# [TO DO]
The result is the exact lines from the one containing "Task: Select the" through the final line of the entries; leave out the pictures.

(Stored data)
● ● ● ●

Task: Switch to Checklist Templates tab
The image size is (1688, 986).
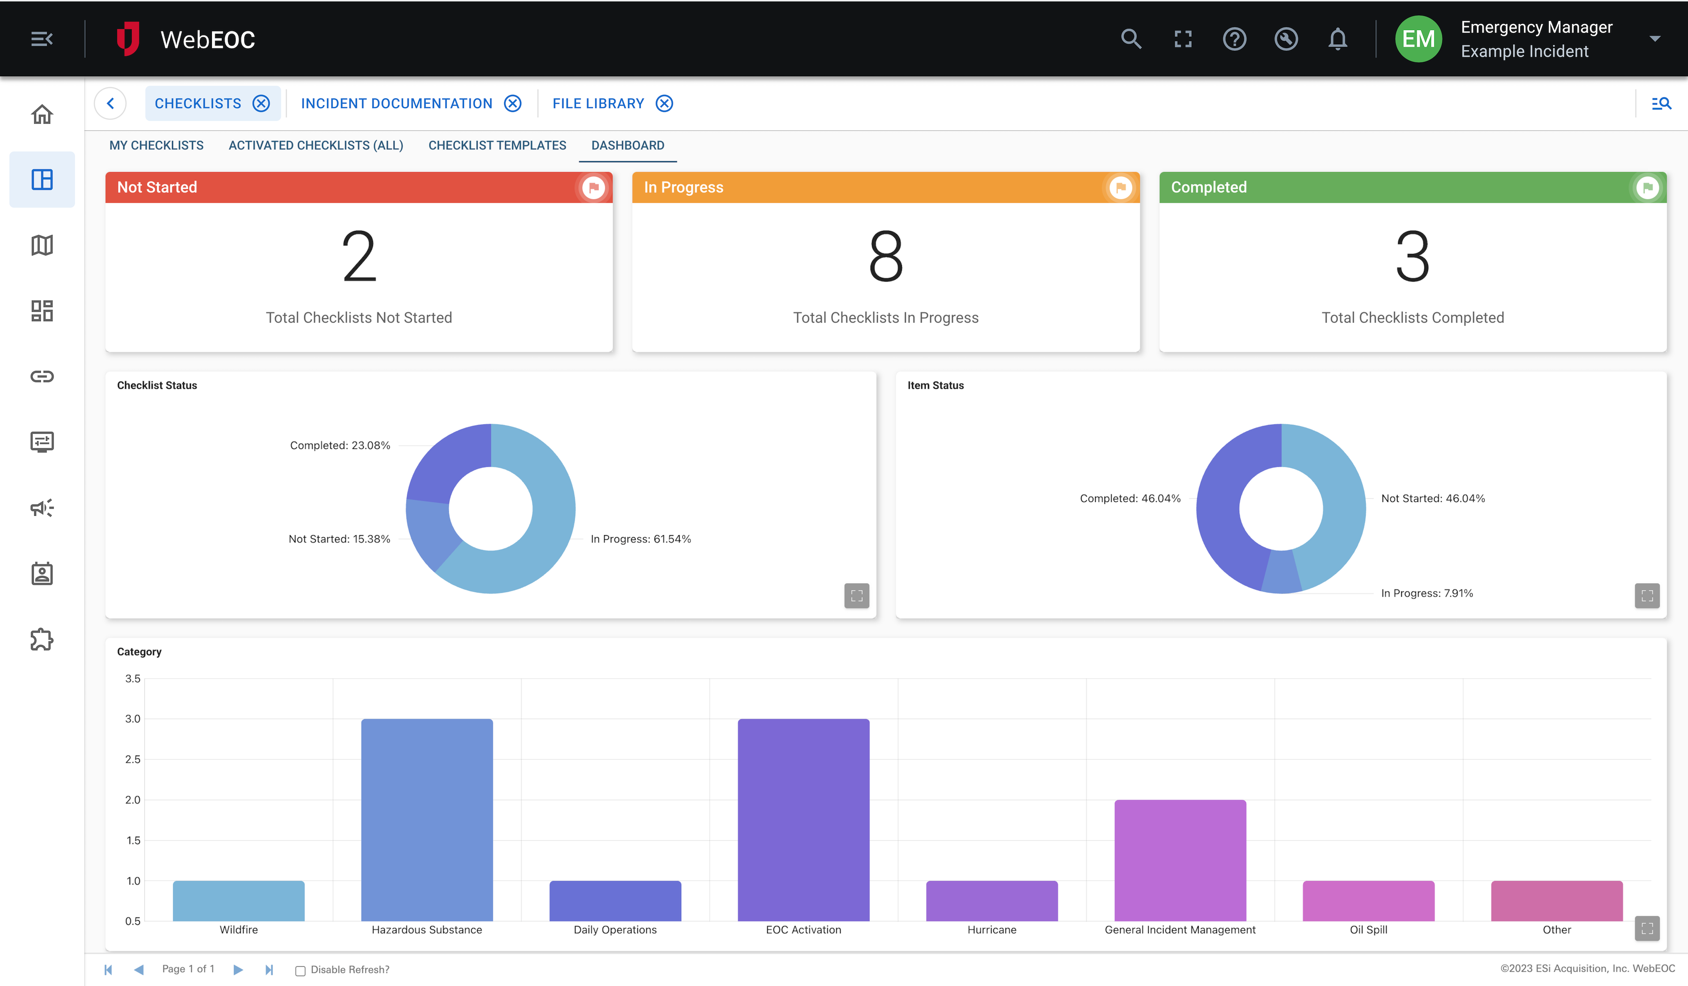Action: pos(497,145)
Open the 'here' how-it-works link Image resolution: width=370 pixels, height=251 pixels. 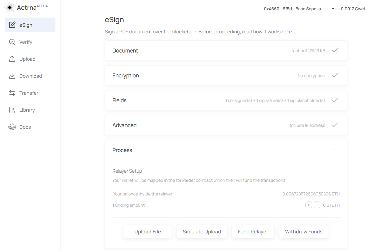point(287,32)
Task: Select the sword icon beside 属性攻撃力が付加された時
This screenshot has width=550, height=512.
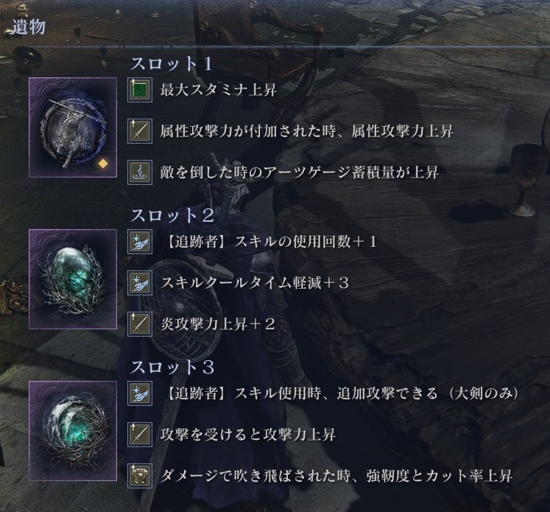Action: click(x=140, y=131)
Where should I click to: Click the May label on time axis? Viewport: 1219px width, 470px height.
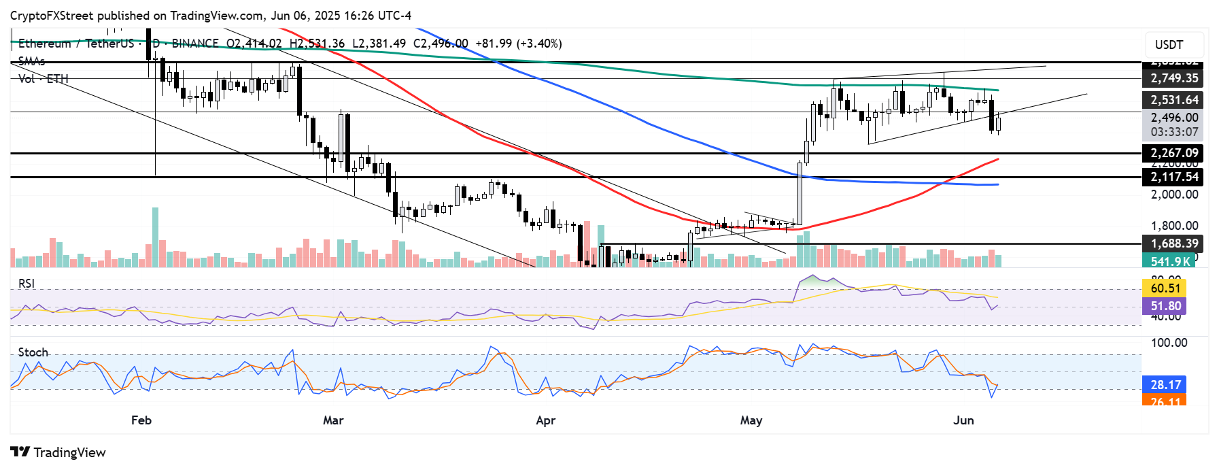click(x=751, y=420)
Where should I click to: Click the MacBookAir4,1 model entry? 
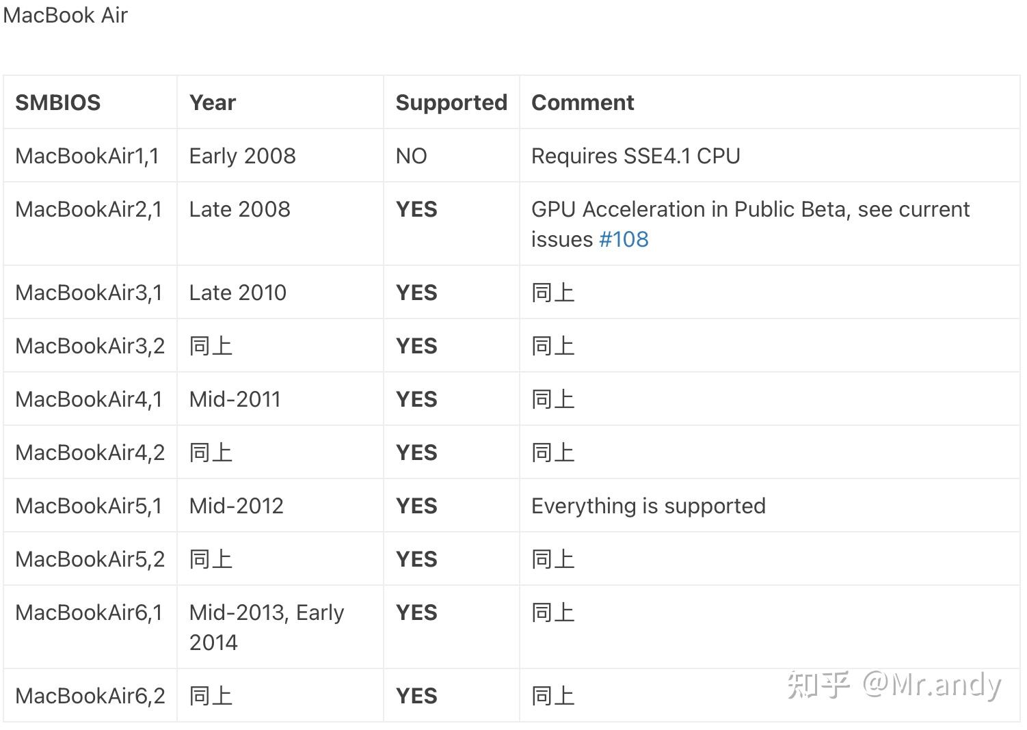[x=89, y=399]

● ● ● ●

# [ANSWER BELOW]
Task: Select the sword icon beside 属性攻撃力が付加された時
This screenshot has width=550, height=512.
Action: click(x=140, y=131)
Where should I click to: Click the May label on time axis? Viewport: 1219px width, 470px height.
click(x=751, y=420)
Where should I click to: Click the MacBookAir4,1 model entry? 
[x=89, y=399]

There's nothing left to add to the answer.